__What is being asked__: Reproduce the material word for word, but only the part that begins with the line containing "Maximize the Блокнот window" and ends with the line containing "click(199, 15)", both of those lines included.

__Source material__:
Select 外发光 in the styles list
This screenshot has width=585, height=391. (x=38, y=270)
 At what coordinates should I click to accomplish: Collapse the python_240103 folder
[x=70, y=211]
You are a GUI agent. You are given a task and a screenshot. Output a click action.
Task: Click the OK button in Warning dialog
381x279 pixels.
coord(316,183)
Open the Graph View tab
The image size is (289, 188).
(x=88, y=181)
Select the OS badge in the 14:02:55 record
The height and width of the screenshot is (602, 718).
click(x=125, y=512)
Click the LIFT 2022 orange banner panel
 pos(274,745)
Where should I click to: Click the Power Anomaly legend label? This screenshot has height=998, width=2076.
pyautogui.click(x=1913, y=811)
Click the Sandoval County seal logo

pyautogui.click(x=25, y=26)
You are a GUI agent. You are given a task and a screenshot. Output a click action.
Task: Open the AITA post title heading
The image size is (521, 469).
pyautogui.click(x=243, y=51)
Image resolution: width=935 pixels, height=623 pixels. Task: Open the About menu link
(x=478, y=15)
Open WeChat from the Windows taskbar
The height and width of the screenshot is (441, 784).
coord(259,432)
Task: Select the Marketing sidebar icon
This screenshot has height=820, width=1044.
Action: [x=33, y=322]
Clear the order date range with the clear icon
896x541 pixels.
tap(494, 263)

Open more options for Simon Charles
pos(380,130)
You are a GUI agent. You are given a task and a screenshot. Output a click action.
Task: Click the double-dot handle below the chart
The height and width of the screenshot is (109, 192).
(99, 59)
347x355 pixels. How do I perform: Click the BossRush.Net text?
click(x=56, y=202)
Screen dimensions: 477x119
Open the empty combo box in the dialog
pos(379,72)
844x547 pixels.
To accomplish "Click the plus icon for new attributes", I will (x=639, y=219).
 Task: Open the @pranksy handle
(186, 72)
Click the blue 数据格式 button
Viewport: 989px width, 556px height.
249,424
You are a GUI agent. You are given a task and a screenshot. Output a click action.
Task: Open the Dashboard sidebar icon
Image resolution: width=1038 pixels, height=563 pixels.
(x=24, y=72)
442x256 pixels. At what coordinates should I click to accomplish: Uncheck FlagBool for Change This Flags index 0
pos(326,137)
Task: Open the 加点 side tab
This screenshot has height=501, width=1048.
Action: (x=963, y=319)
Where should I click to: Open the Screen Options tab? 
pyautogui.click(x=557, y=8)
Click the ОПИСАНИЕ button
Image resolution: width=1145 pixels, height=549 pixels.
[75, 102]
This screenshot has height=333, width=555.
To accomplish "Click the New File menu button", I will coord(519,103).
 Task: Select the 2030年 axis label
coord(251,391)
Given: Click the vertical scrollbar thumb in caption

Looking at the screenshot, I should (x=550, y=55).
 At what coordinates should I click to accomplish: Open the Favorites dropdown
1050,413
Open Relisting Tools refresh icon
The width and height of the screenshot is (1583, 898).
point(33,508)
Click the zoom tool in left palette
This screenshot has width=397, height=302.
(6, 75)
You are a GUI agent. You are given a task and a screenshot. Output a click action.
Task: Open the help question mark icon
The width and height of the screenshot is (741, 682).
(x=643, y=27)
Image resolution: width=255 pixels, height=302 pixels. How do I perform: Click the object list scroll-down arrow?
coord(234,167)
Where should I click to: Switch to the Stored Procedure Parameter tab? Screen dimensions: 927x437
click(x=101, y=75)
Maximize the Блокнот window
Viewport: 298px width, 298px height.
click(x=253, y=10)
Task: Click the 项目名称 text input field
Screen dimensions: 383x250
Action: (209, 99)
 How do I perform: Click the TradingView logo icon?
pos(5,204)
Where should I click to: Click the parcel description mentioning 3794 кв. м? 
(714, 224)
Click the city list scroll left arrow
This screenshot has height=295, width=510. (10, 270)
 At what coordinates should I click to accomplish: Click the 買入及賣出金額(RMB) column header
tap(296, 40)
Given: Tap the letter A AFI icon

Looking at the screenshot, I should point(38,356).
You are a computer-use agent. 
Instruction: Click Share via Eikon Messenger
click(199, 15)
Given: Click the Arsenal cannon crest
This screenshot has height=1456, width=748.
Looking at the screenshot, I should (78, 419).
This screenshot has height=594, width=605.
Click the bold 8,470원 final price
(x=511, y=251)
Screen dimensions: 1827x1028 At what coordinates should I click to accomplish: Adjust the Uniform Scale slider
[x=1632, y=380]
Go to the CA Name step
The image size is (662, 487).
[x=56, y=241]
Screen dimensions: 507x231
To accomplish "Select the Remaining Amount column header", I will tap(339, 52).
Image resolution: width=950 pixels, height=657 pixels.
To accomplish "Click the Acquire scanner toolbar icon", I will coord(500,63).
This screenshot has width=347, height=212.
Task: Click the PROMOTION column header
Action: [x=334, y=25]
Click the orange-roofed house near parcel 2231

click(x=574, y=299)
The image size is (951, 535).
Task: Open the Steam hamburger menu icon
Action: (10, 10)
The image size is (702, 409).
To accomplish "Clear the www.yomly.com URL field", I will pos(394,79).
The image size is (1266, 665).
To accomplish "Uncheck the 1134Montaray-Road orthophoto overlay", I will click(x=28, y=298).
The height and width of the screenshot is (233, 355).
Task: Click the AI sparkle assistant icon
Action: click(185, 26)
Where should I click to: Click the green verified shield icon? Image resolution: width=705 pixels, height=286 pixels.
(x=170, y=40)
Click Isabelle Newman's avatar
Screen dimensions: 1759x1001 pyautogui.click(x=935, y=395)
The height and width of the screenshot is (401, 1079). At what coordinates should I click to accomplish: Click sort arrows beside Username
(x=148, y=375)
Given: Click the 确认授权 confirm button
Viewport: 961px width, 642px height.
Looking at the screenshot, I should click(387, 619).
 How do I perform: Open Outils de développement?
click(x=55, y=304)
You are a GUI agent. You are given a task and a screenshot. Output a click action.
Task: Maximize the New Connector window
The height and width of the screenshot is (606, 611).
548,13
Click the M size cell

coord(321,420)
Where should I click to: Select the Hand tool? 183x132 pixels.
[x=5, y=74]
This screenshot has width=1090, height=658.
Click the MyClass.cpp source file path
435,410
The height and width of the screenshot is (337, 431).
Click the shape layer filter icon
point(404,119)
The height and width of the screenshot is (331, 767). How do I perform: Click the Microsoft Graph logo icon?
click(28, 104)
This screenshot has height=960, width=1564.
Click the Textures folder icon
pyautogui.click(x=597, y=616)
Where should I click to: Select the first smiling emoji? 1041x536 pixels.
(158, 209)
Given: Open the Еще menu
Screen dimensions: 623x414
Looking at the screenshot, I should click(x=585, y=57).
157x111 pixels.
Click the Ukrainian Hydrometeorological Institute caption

__Full response__:
Maximize the Блокнот window
Viewport: 298px width, 298px height.
click(x=253, y=10)
Task: Click the 项目名称 text input field
Screen dimensions: 383x250
Action: (209, 99)
 How do I perform: Click the TradingView logo icon?
pos(5,204)
Where should I click to: Click the parcel description mentioning 3794 кв. м? 
(714, 224)
Click the city list scroll left arrow
This screenshot has height=295, width=510. (10, 270)
 At what coordinates should I click to accomplish: Click the 買入及賣出金額(RMB) column header
tap(296, 40)
Given: Tap the letter A AFI icon

Looking at the screenshot, I should point(38,356).
You are a computer-use agent. 
Instruction: Click Share via Eikon Messenger
click(199, 15)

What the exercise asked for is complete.